Musée de la Photographie, Nice
Jusqu’au 25 septembre 2022
Quand Nick Knight déclare «La meilleure image est l’expression de l’artiste», il adopte un point de vue kantien par opposition à l’idéal d’Aristote d’une imitation au plus près de la nature. Créer devient alors une affaire de distance et d’un travail de décomposition de l’objet pour le traduire dans l’ordre du sensible. Il ne s’agit donc plus de représenter mais de sublimer. Nick Knight est un explorateur de l’image. Mondialement célébré pour ses photographies de mode et ses clips de vidéo d’artistes, il se saisit de l’emblème de la rose pour faire subir à celle-ci toute une série de manipulations pour, selon ses mots, «montrer ce qui n’existe pas». Or la rose, par sa charge symbolique, sa poétique liée à l’amour et à l’éphémère de la vie, sa beauté et ses épines, se hisse vers une autre dimension que celle d’un simple objet. Métaphorique, elle est surtout assujettie à une histoire et, dans l’imaginaire collectif, elle se substitue à l’intime.
Par son travail sur l’image de la rose, Nick Knight, sur de grands formats entrouvre les portes de son jardin secret, là où à Londres, à l’écart de l’agitation des grands studios de mode, il recueille ses fleurs. Il en extrait parfois les pétales, les met en scène comme il le ferait pour une star, lui prodiguant des soins de maquillage en s'aidant ici d’un simple Iphone pour les photographier. A la lumière naturelle, sur une table, il dispose minutieusement bouquets, tiges, vases et corolles et l’équilibre de la composition est en elle-même un défi à la réalité. Puis il manipule l’image à l’aide de filtres, en redessine les contours à l’aide d’un crayon numérique et d’un logiciel pour en accentuer l’aspect artificiel. Et par le biais de l’intelligence artificielle, il oppose la méta-fleur à la métaphore, la beauté magnifiée à la beauté naturelle.
L’effet est spectaculaire. Nous voici aspirés dans des volutes de brumes sirupeuses, des carnations transparentes, irriguées de veinules et de nuages pour des assomptions vertigineuses. Et ces fleurs, si belles, plus elles tentent de s’extraire de la tradition de la nature morte et des vanités, plus elles se voilent pourtant d’une certaine mélancolie. So British! se dit-on. Et avec avec une pointe de kitch, pourrions-nous ajouter. Pourtant Nick Knight reste un intraitable travailleur d’images. A l’instar des pétales qui s’alanguissent, il en connaît la beauté dangereuse. C’est sur les rivages de celle-ci que le photographe nous conduit. Les matières sont floconneuses et dessinent des limbes entre enfer et paradis. Et de ses roses, il pourrait dire comme l’auteur des Fleurs du Mal, «Les nuages, les merveilleux nuages...»

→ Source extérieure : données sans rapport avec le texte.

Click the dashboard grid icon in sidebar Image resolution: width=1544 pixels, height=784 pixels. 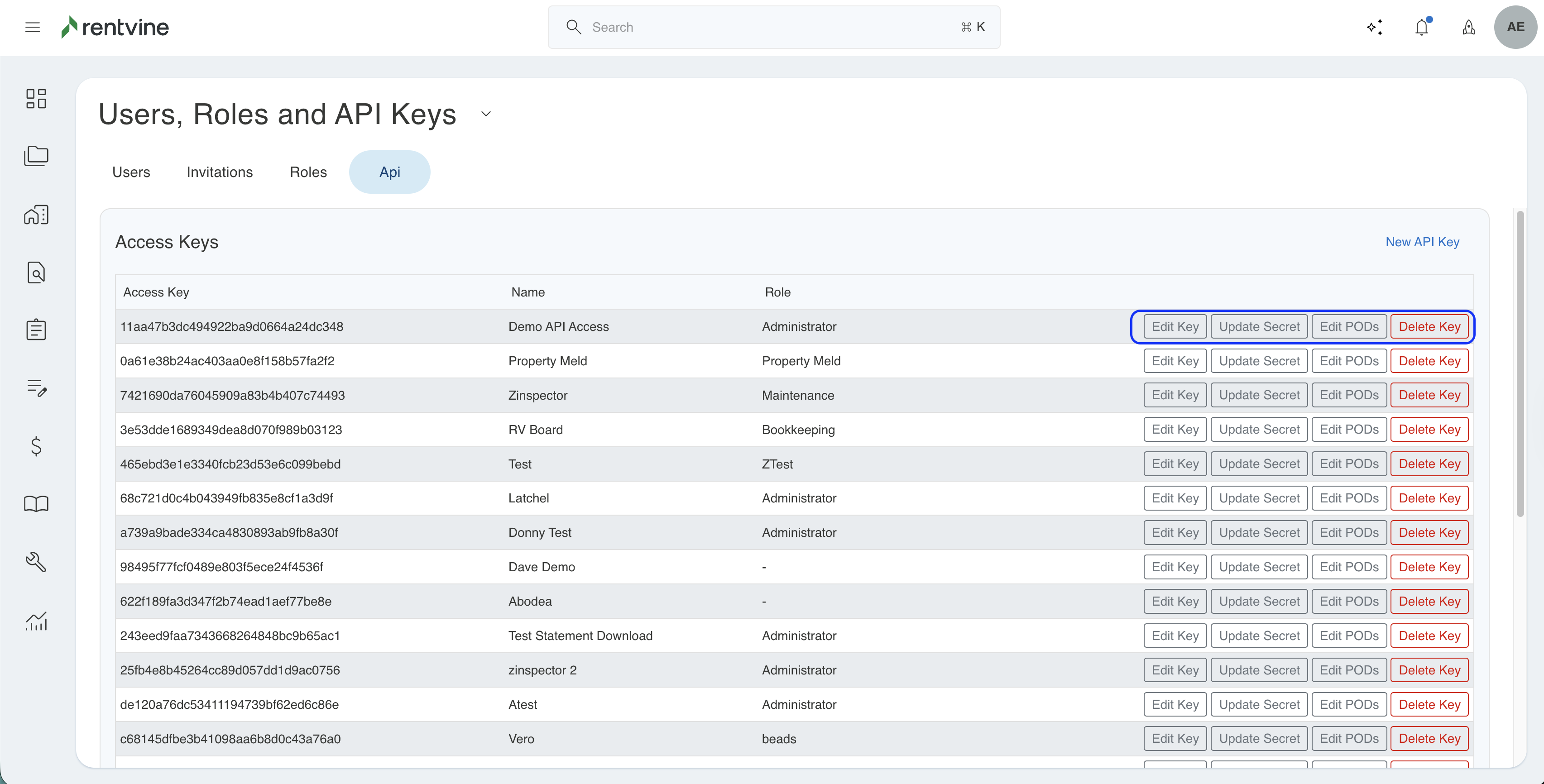(x=36, y=99)
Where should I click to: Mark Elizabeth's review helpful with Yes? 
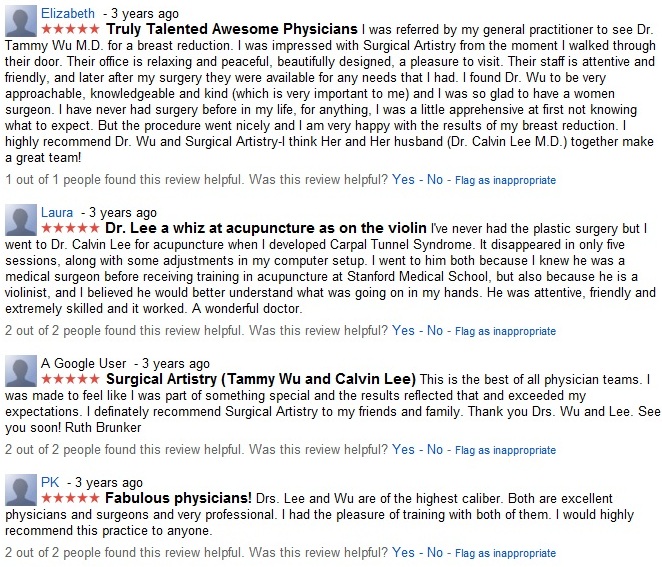coord(403,180)
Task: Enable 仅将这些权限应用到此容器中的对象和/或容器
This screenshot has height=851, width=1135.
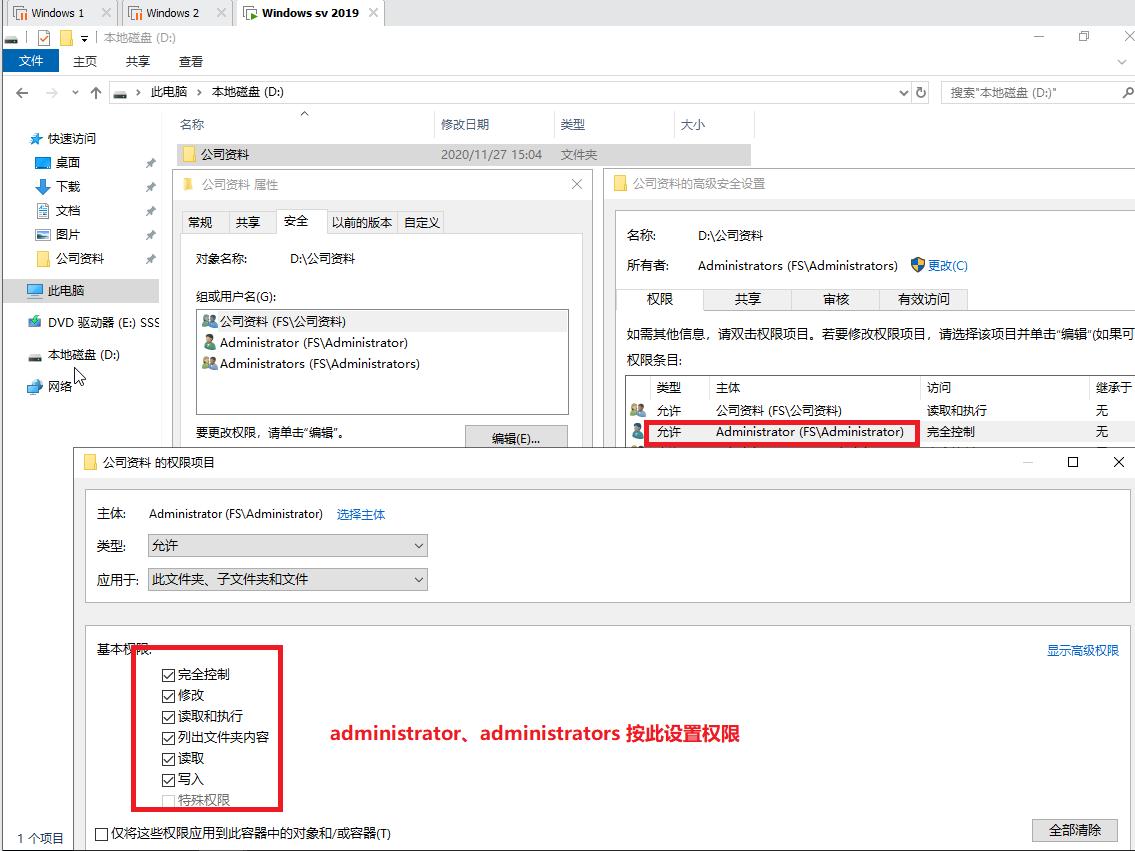Action: point(100,833)

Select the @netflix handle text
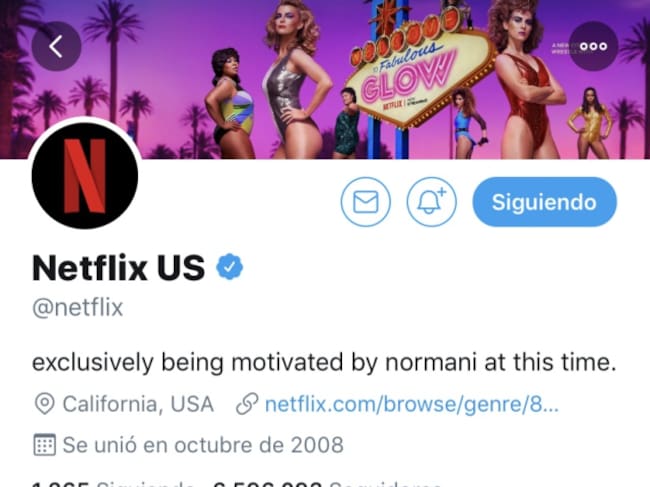(x=78, y=308)
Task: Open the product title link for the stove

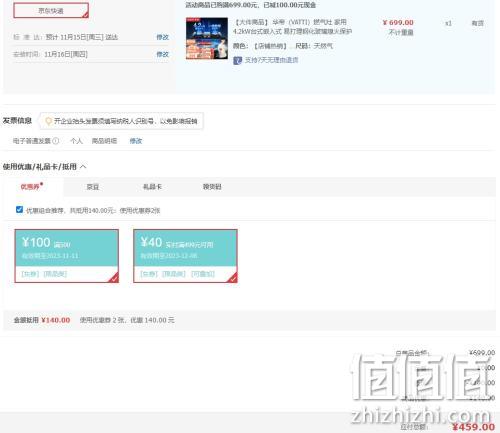Action: pyautogui.click(x=292, y=27)
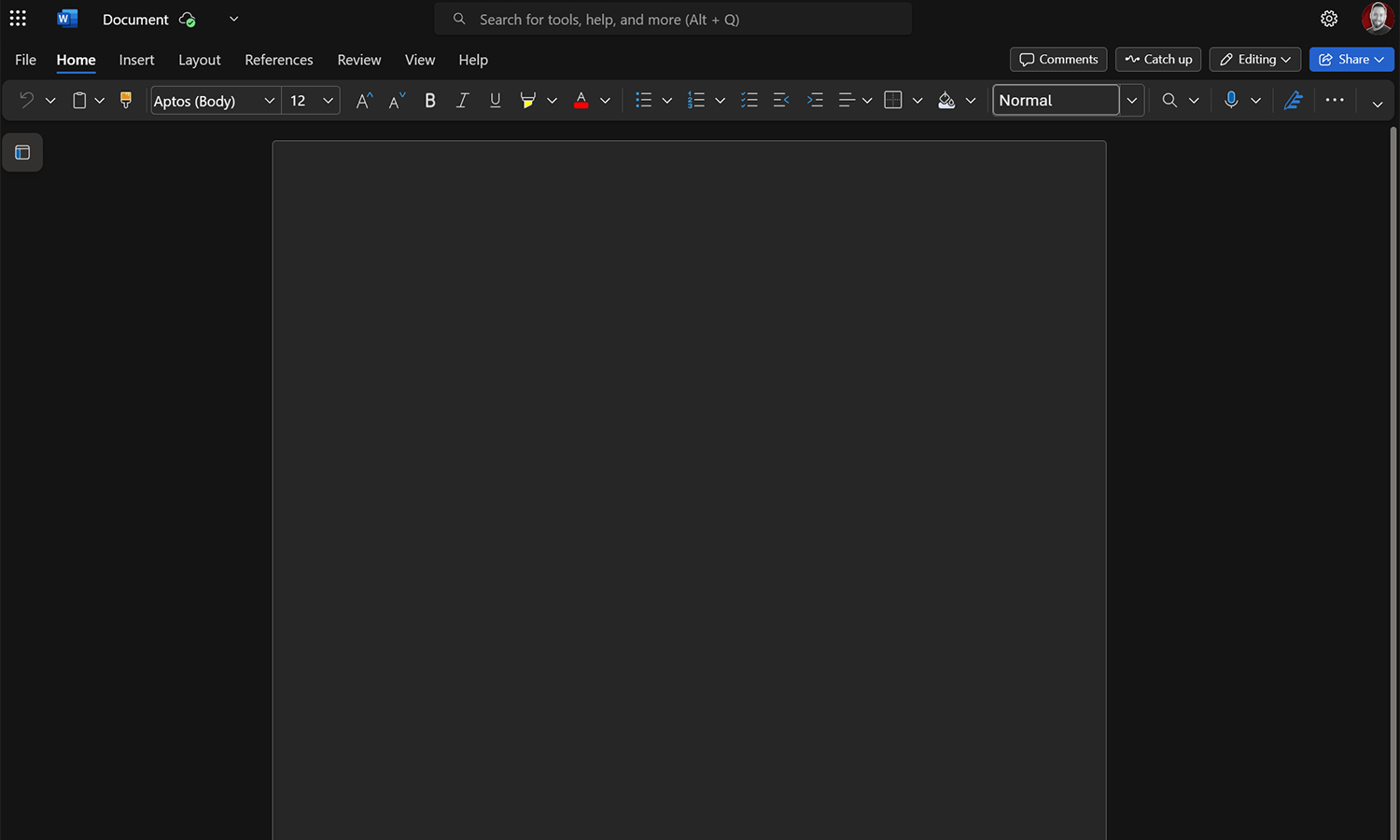The height and width of the screenshot is (840, 1400).
Task: Start a bulleted list
Action: pyautogui.click(x=642, y=100)
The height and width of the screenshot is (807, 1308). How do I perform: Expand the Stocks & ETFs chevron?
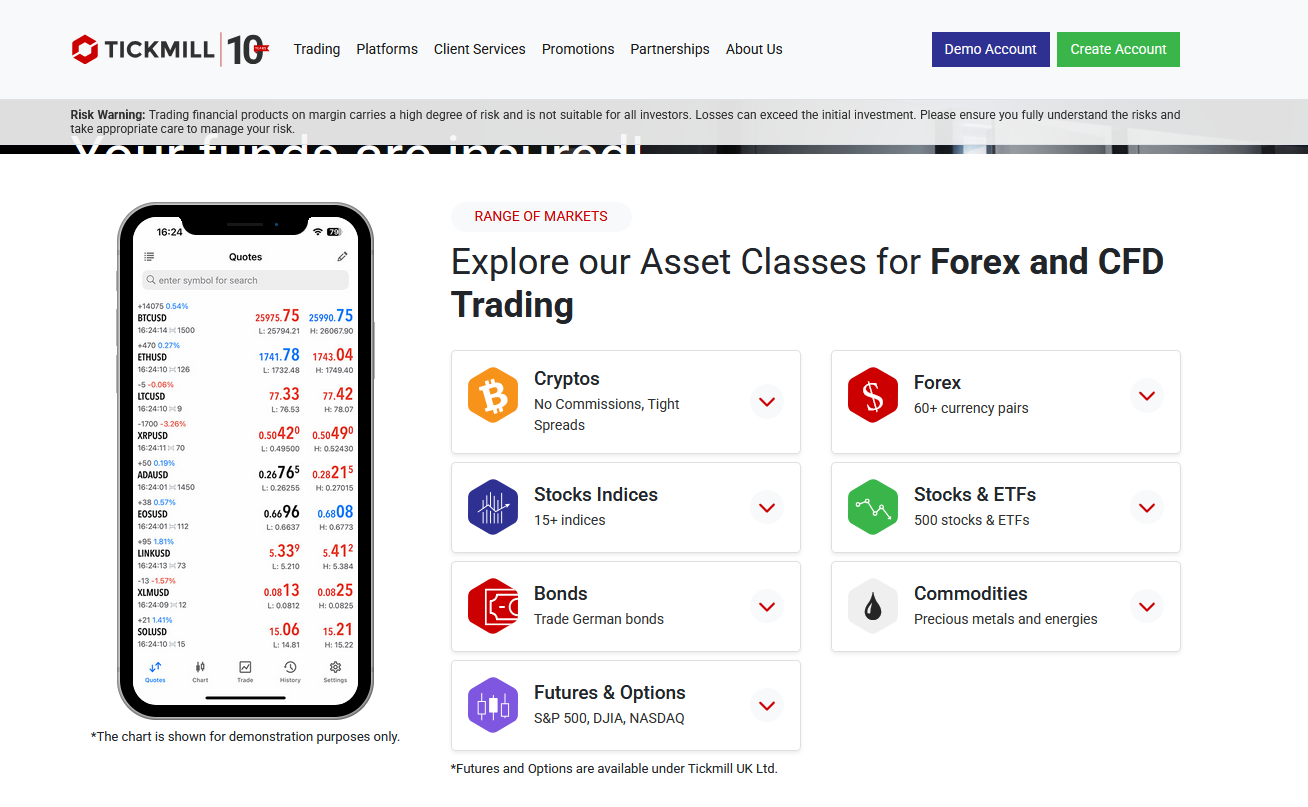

En contrepoint de cette évanescence, la Galerie adjacente au Musée présente des œuvres de Catherine Larré. Voici une beauté vénéneuse quand la fleur est saisie dans les affres de la photographie. Ce que celle-ci capte ce n’est plus un état des choses mais un processus de gestation et de décomposition. La fleur est tour à tour déchirée, intégrée dans le trouble d’une narration ou pareille à un organe et à ses fluides. L’image étouffe dans le cadre ou bien se déchire ou adhère à des installations périlleuses. Elle exhale le souffre de la fascination pour les pétales délabrés qui donnent naissance à d’autres vies, d’autres rêves que l’artiste effleure et déflore.